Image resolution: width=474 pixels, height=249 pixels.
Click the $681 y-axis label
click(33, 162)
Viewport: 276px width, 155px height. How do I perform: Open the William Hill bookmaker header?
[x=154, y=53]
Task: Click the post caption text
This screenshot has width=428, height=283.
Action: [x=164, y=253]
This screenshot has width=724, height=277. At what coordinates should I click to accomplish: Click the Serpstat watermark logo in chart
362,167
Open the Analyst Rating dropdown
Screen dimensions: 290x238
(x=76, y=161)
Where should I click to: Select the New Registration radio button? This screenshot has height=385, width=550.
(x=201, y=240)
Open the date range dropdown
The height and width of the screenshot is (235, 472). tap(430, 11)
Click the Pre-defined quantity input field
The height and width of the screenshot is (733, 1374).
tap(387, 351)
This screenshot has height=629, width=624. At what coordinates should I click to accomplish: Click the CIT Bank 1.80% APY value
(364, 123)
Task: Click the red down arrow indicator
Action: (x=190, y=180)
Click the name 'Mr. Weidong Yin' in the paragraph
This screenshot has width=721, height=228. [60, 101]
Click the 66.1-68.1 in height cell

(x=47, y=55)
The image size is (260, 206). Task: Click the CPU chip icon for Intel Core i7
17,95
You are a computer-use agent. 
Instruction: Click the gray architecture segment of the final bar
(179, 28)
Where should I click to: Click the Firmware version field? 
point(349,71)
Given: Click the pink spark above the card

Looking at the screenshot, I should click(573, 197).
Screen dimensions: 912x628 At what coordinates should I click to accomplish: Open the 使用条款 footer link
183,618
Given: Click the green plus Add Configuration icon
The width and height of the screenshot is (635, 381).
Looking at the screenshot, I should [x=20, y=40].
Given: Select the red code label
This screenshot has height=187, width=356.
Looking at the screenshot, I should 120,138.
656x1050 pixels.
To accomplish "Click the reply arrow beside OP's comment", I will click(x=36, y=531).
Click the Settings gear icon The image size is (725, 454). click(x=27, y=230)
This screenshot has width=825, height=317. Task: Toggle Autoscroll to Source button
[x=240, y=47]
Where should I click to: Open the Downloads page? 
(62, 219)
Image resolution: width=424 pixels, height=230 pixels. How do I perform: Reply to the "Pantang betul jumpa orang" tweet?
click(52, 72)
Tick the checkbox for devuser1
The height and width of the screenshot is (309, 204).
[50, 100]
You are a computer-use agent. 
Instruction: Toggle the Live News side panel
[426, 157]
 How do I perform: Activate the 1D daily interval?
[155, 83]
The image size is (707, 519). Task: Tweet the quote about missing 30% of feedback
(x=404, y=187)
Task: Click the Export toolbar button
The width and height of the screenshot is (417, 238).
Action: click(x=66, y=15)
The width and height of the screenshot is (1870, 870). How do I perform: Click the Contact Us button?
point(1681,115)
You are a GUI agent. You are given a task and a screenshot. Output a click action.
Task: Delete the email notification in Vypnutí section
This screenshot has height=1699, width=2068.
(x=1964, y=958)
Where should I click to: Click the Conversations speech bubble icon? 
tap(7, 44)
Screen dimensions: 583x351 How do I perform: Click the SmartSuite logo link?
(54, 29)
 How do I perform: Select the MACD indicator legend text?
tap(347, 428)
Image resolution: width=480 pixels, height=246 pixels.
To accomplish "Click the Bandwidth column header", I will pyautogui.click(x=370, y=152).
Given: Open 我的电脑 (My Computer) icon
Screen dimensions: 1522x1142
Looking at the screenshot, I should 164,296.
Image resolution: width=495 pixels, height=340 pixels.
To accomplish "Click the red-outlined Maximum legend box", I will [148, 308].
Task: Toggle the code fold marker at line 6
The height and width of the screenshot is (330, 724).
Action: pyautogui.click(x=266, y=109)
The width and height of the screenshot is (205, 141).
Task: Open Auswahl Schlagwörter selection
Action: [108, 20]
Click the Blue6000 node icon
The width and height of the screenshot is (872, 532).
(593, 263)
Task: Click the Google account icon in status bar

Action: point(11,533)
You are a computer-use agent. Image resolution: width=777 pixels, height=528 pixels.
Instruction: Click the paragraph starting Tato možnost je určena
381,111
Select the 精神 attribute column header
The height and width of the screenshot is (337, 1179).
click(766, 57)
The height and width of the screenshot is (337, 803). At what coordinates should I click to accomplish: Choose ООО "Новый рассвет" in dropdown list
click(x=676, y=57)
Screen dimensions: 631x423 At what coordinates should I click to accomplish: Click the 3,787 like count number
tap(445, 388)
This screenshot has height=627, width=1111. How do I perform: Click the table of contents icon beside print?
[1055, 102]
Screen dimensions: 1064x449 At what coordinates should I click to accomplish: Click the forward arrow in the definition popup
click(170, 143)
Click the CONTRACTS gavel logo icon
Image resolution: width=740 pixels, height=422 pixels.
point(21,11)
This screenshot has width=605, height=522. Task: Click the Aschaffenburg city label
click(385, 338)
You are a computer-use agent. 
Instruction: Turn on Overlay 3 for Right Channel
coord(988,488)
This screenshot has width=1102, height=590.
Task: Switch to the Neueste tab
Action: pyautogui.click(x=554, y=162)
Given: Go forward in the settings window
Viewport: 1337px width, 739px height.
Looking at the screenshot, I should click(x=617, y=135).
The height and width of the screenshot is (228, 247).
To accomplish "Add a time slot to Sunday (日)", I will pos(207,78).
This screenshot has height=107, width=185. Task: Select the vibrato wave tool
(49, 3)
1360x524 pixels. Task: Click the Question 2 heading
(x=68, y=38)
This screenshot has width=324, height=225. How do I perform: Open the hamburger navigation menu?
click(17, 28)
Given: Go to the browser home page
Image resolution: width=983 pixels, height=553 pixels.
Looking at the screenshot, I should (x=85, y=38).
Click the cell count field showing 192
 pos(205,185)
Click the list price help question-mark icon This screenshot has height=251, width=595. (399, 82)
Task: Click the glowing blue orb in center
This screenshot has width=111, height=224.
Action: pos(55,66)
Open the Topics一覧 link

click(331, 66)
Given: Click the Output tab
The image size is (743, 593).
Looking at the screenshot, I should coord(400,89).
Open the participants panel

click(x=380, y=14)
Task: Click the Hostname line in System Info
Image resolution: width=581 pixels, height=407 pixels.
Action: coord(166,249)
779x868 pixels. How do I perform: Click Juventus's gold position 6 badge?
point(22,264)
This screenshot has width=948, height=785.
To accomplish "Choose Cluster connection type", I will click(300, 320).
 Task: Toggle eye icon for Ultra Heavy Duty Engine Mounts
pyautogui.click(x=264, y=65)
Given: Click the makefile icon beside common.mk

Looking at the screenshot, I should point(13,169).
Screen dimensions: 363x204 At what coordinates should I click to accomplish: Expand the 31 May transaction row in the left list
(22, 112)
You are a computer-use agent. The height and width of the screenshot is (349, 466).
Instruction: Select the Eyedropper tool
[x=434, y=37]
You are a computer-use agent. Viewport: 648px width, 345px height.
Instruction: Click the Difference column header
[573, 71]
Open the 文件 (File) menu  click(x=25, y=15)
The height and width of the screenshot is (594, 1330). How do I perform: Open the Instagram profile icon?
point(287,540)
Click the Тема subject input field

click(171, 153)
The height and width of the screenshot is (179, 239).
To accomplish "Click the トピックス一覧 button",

________________

Using the data above, copy each line that contains "code".

Given: Select the red code label
Task: Toggle the code fold marker at line 6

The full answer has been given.